Sunday, June 9, 2019

One of the lucky ones...

I was raised to not believe in luck. A saying in my family was, "but for the grace of god go I." We were taught that we made our own luck, and the harder one worked the luckier one got. If you were in a superior position, you were to go forward with humility, considering that others were less fortunate and you were were blessed.

I still think that way, but my experience with mental illness has caused me to question many things and has challenged this way of thinking. Truth be told, I am one of the lucky ones. My depression finally responded to medication. Yes, it took many trials of different meds and different combinations, but my doctors and I finally found the right mix to keep me stable. Many others are not as fortunate.


I recently joined an online support group for families and caregivers of the mentally ill. I joined because of my brother who lives with bipolar disorder. The group addresses all sorts of concerns for getting help for your loved one. It also chronicles the struggles of so many who suffer from serious mental illnesses. I find myself reading their stories with sadness. The problems seem so insurmountable. Many refuse treatment, or fail to acknowledge they are ill. The families who participate in the group share their utter frustration at the vicissitudes of the illnesses and their feelings of powerlessness. Sometimes after reading their stories I experience a grief reaction. I recognize their feelings of hopelessness as they deal with their loved ones.

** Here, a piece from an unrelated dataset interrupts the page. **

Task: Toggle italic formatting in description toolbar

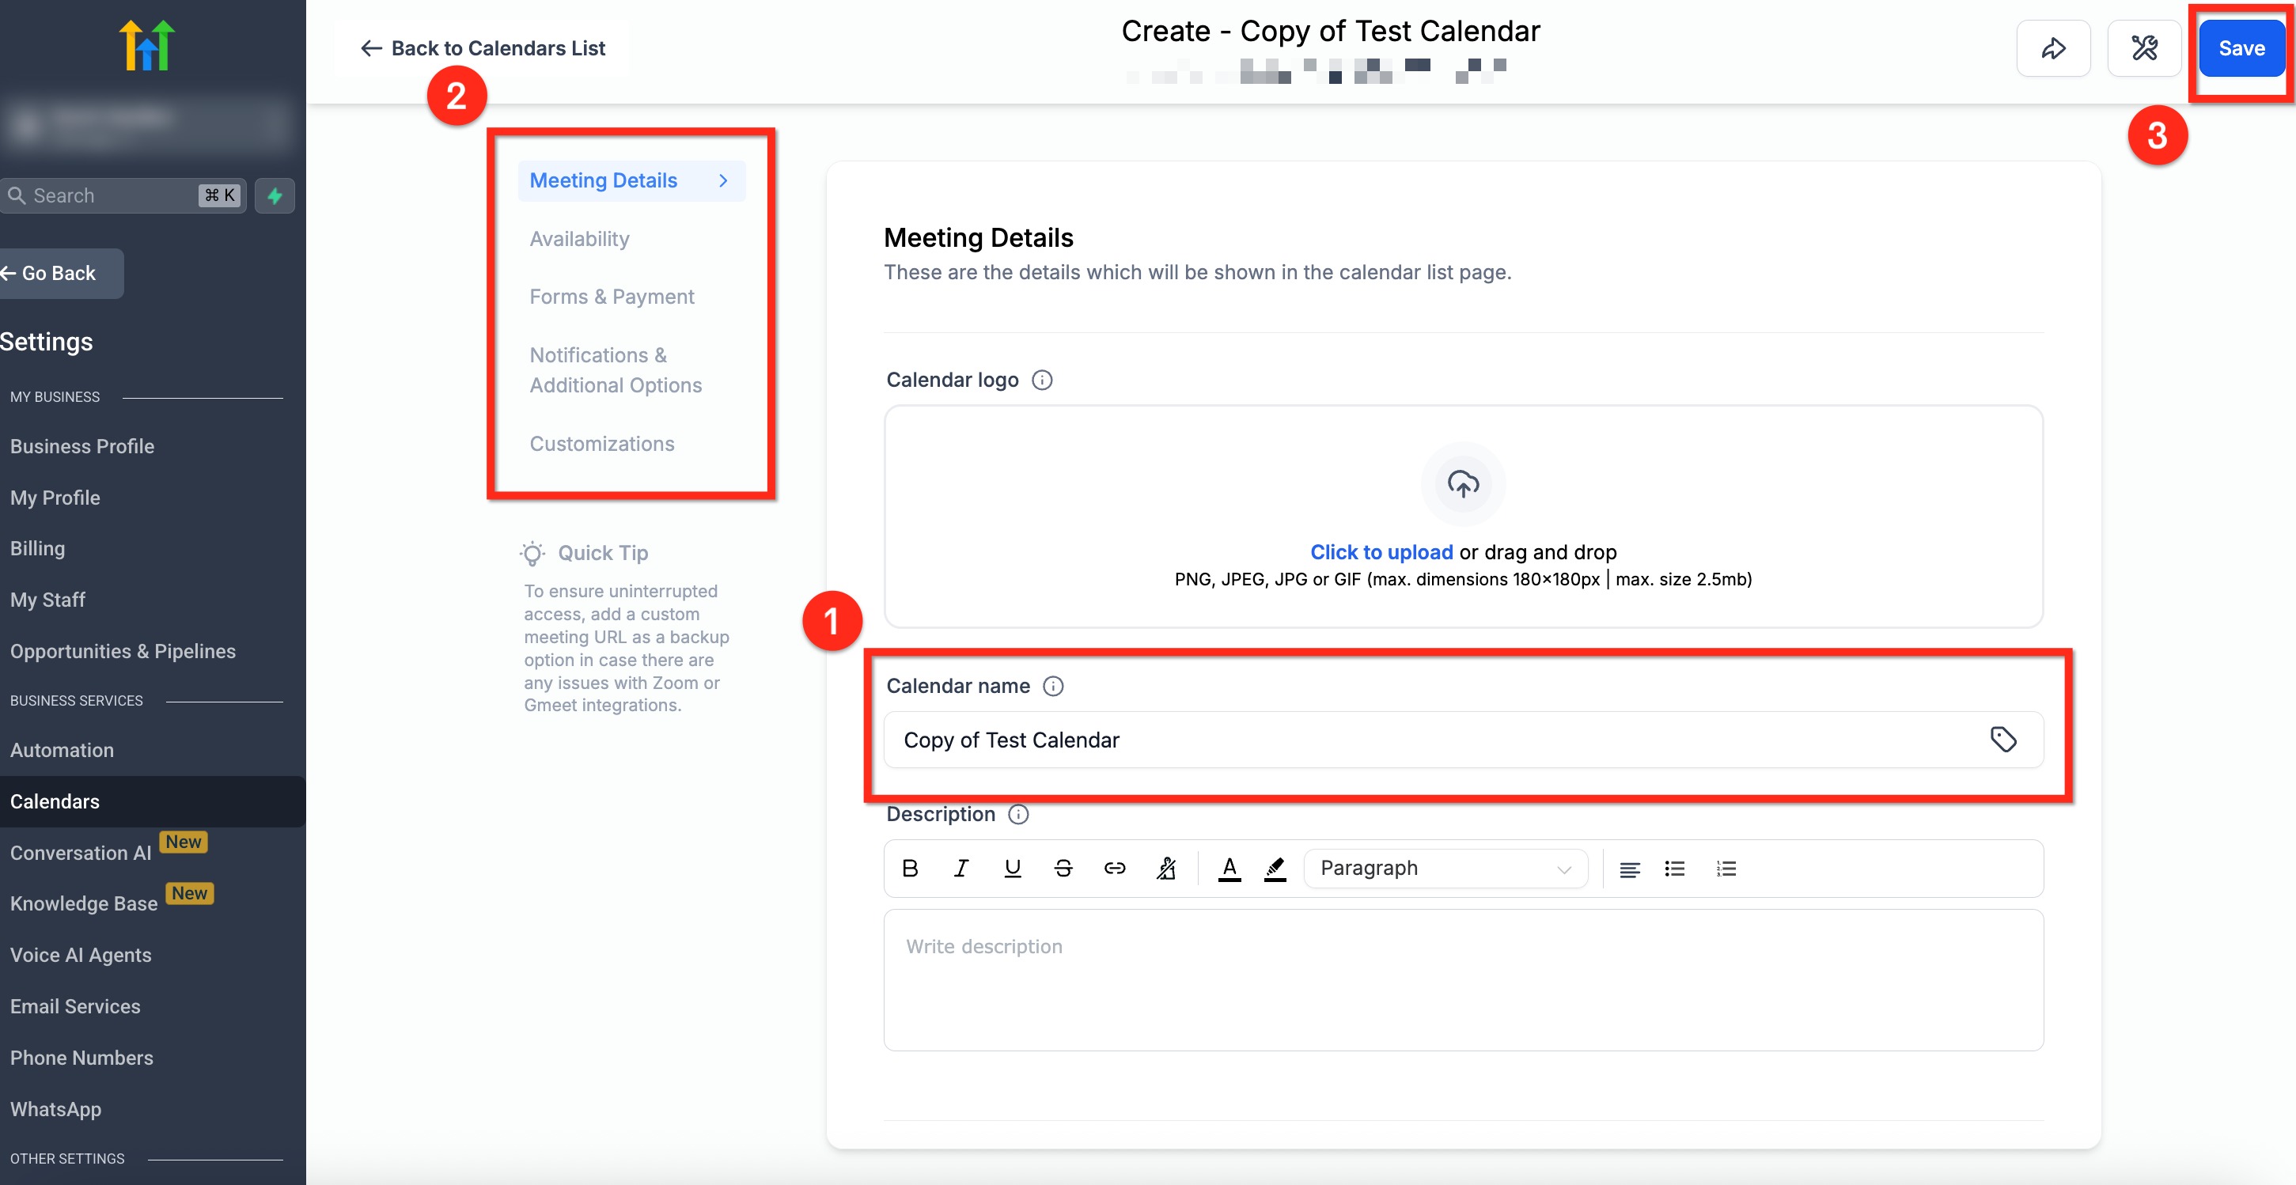Action: [961, 868]
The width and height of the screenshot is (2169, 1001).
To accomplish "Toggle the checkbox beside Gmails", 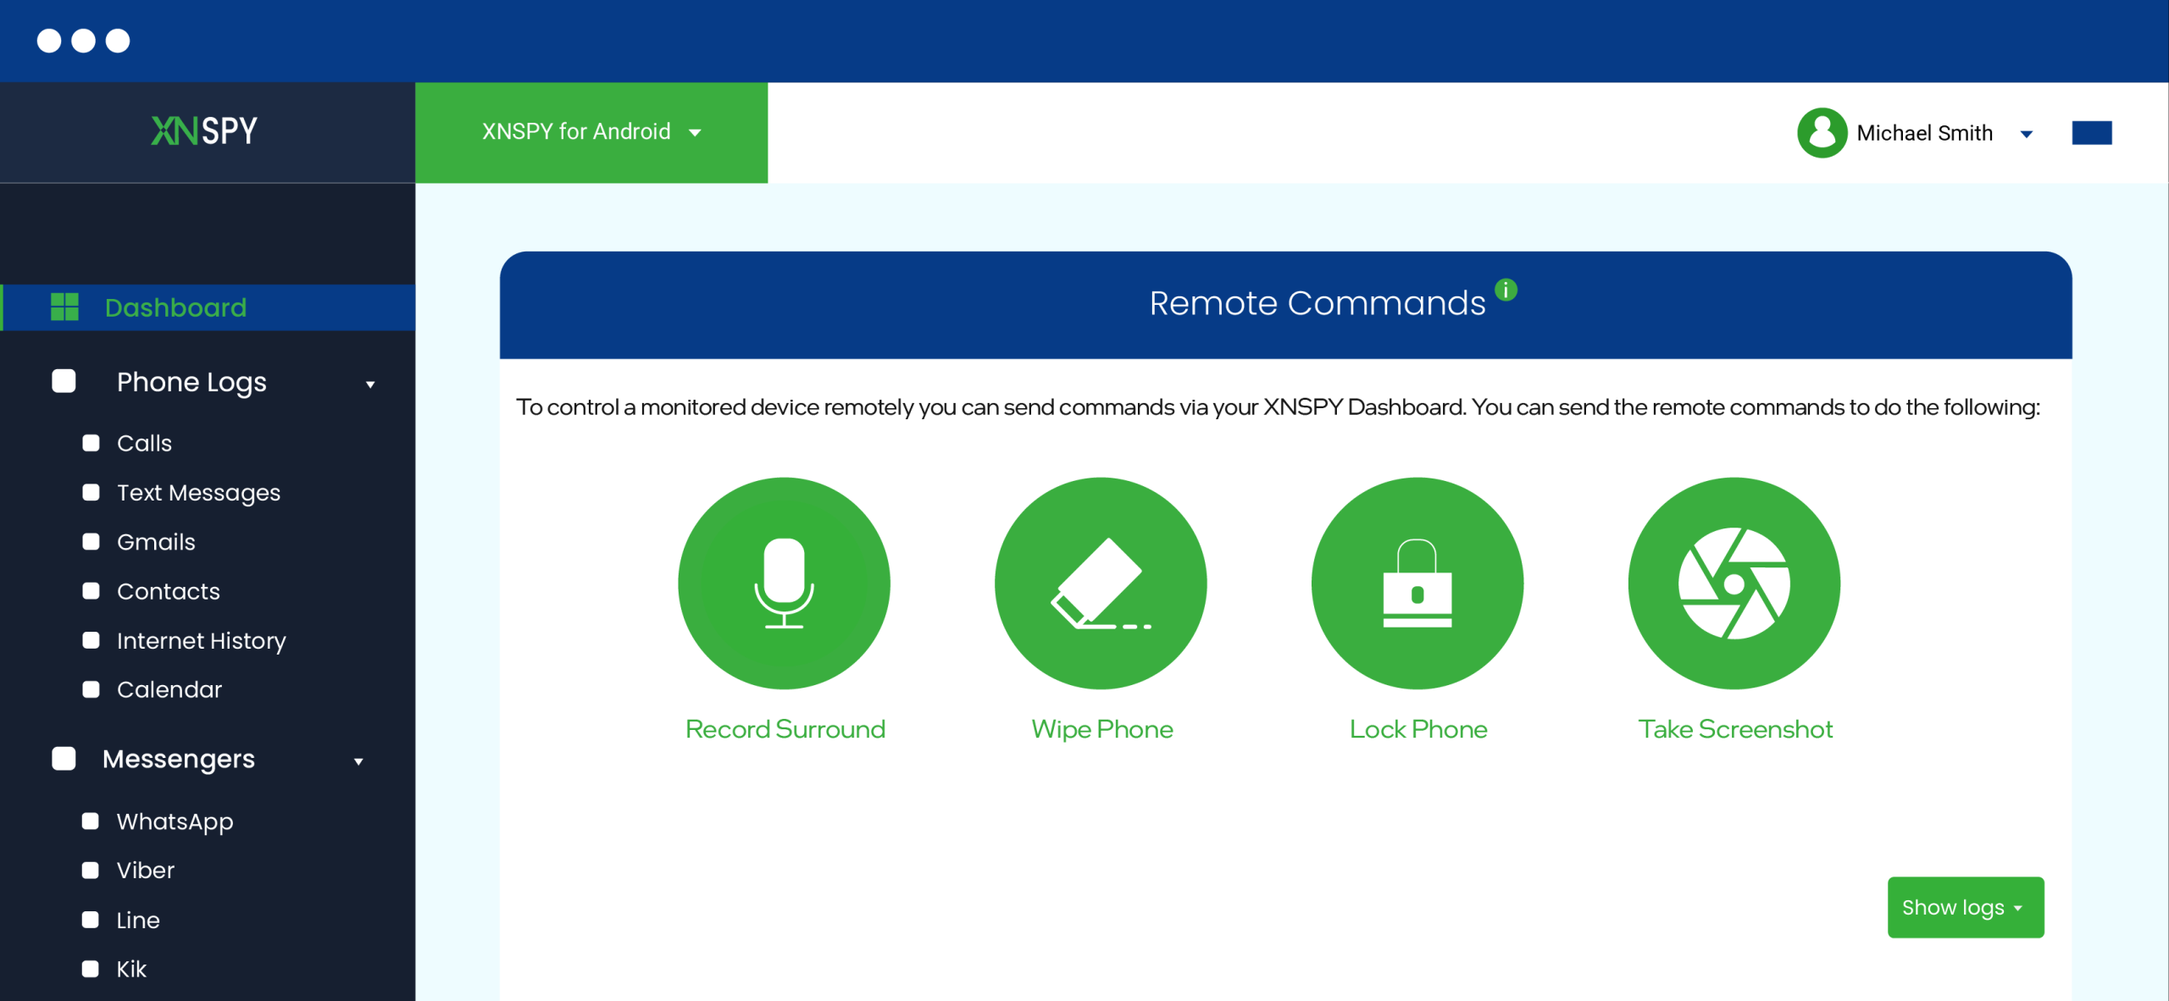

I experienced hopelessness and helplessness while at my most depressed. I was pushing the proverbial boulder up a hill and the boulder kept rolling back and crushing me. My depression for many years was a constant. I lived in a state of grief, despair and a kind of fog. Everything felt heavy, life was a burden too hard to bear. For whatever reason I did not seek to end my life and for that I am grateful. Again, many are not as fortunate.

So what do I do now that I am moving from recovery to wellness? I think I need to recognize that I am lucky. Despite the fact that I have worked hard in recovery there is the "luck of the draw" factor. I am one of the fortunate ones who have responded to treatment and have had support and a track record of successes. Given all that, I believe my response to such luck should be to help those who find themselves still suffering from the symptoms of mental illness. Yes, but for the grace of God go I, but also, it is incumbent of me to reach out to those affected.

I know that my recovery is a fragile thing. Bipolar illness is chronic and cyclical. I may become depressed again. I might experience mania, the drugs may become ineffectual, or I may have a breakthrough of symptoms. It scares me frankly. Yet, I hold on to the hope that I may not experience relapse, and my efforts will produce a sustained period of wellness. And so I move forward, not without fear and trepidation but forward nonetheless.